Task description
Filter the entries for the word "computer". Copy each line in which it occurs.

● ● ● ●

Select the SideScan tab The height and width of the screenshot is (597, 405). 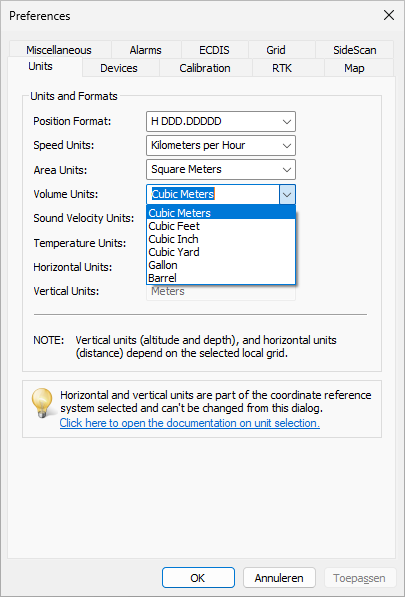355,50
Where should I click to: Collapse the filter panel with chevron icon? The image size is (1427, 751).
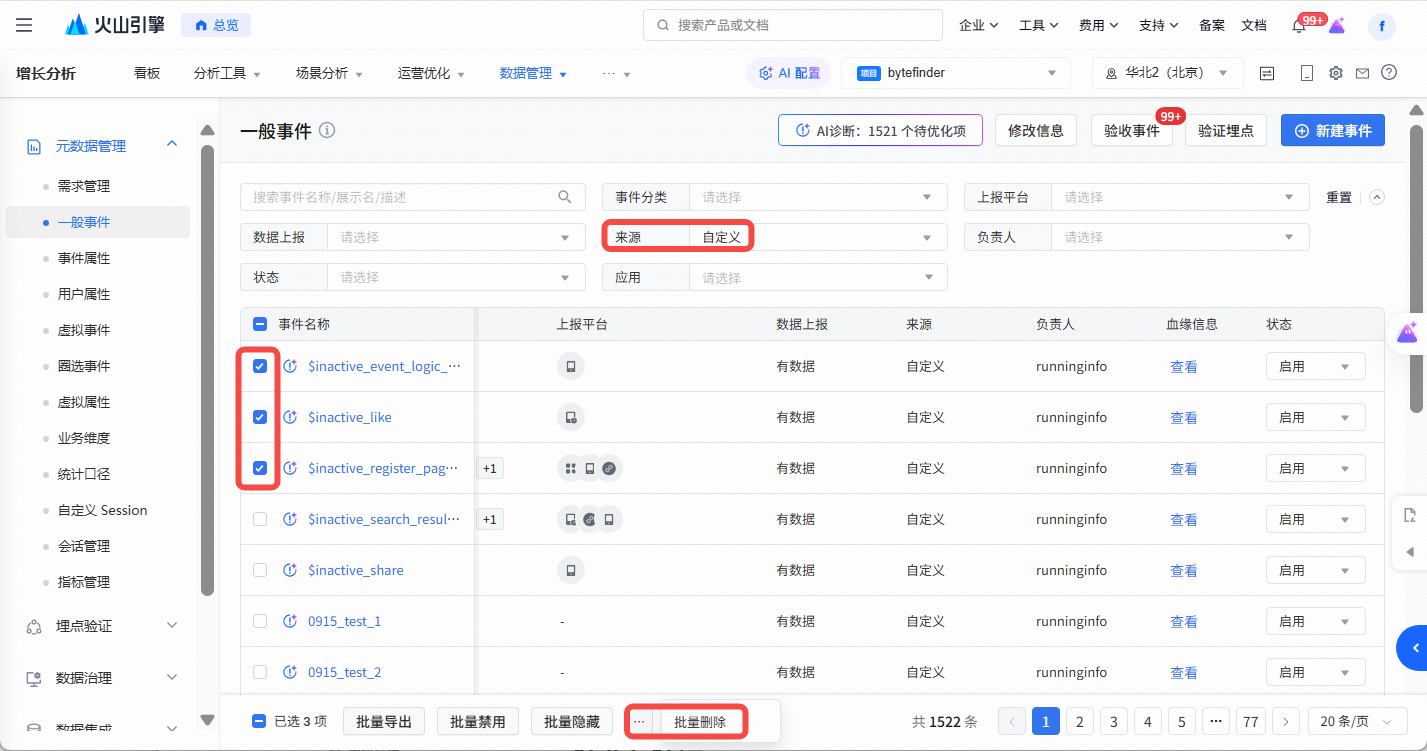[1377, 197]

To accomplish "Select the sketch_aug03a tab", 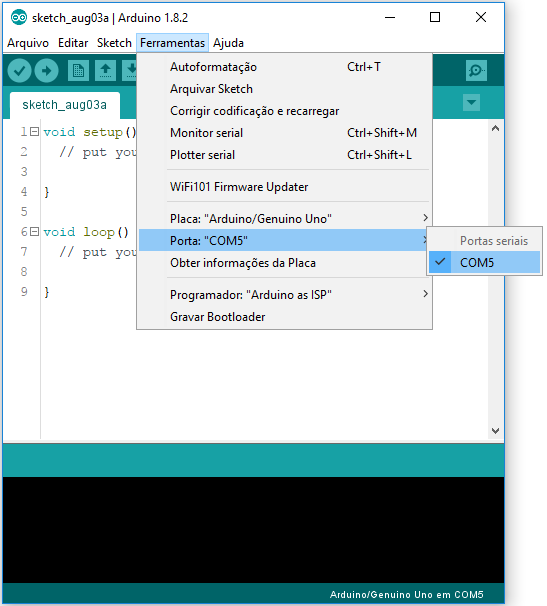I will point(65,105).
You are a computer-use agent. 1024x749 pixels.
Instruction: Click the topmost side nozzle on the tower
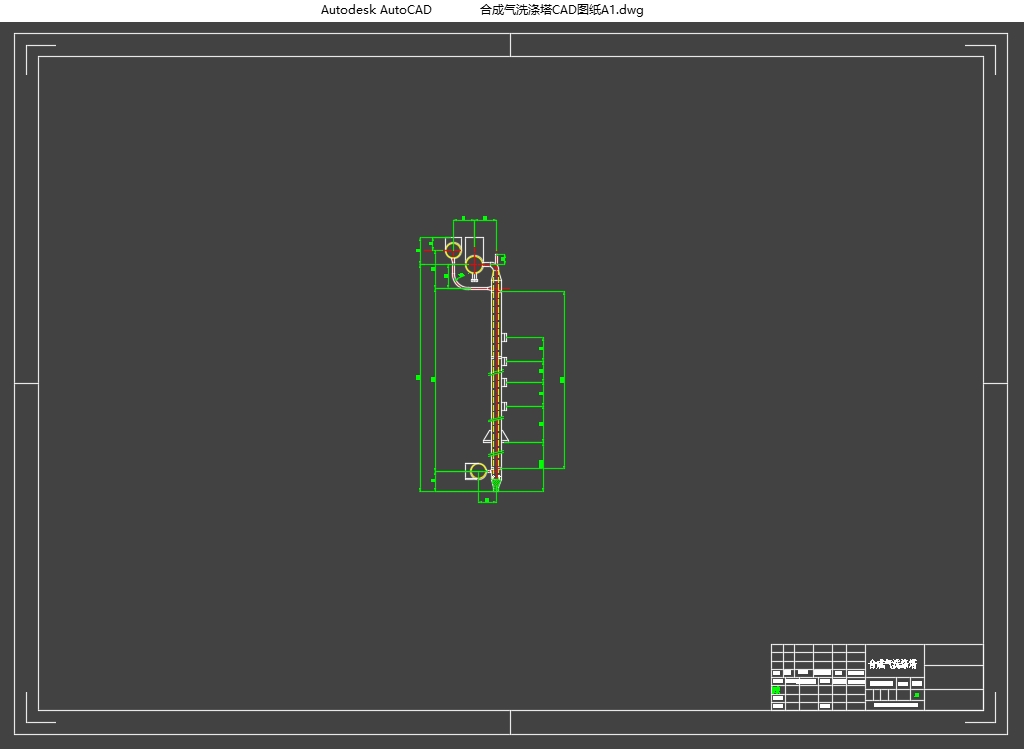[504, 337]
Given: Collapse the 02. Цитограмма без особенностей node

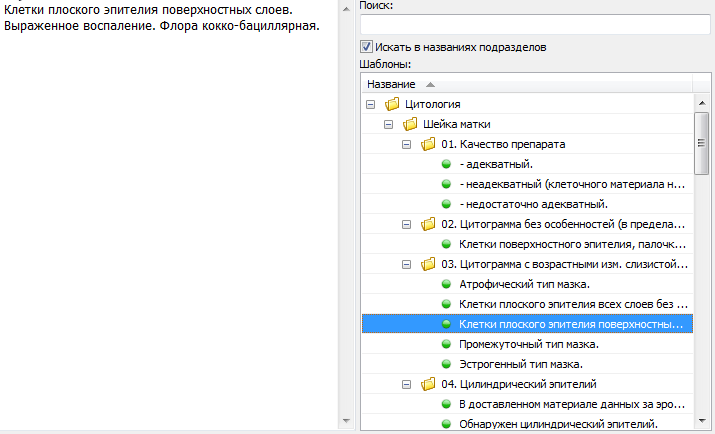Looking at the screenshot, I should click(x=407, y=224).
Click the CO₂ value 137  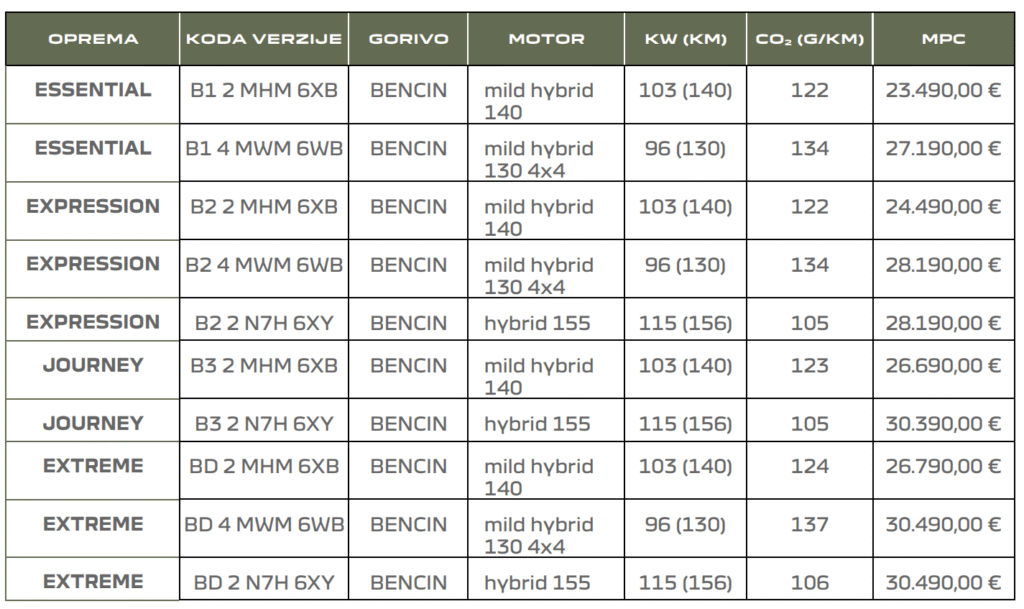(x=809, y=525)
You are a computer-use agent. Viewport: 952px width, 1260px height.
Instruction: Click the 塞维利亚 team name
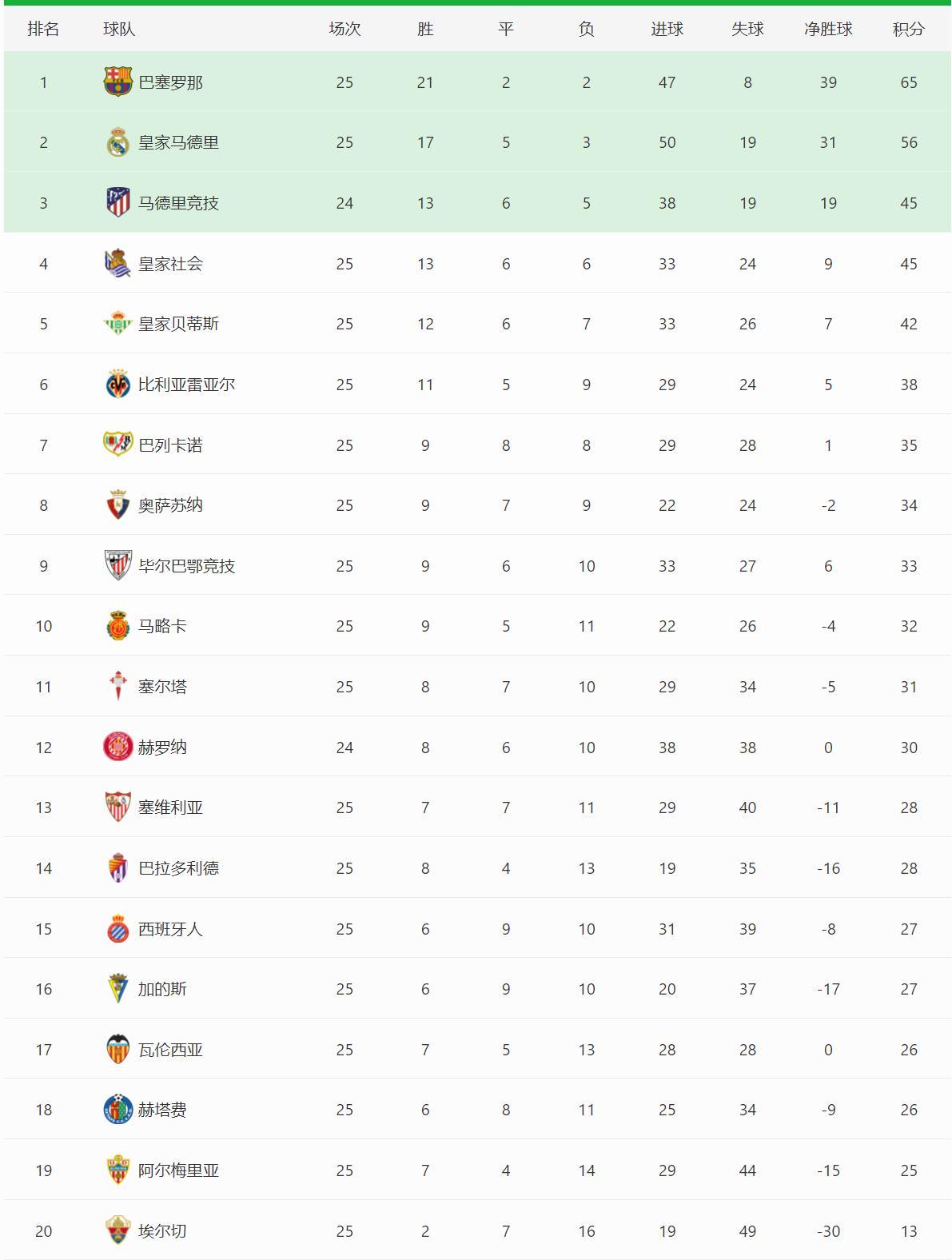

● ● ● ●

Output of the task
You are a computer-use agent. 1024x749 pixels.
You are a computer-use agent. Viewport: 952px width, 1260px height.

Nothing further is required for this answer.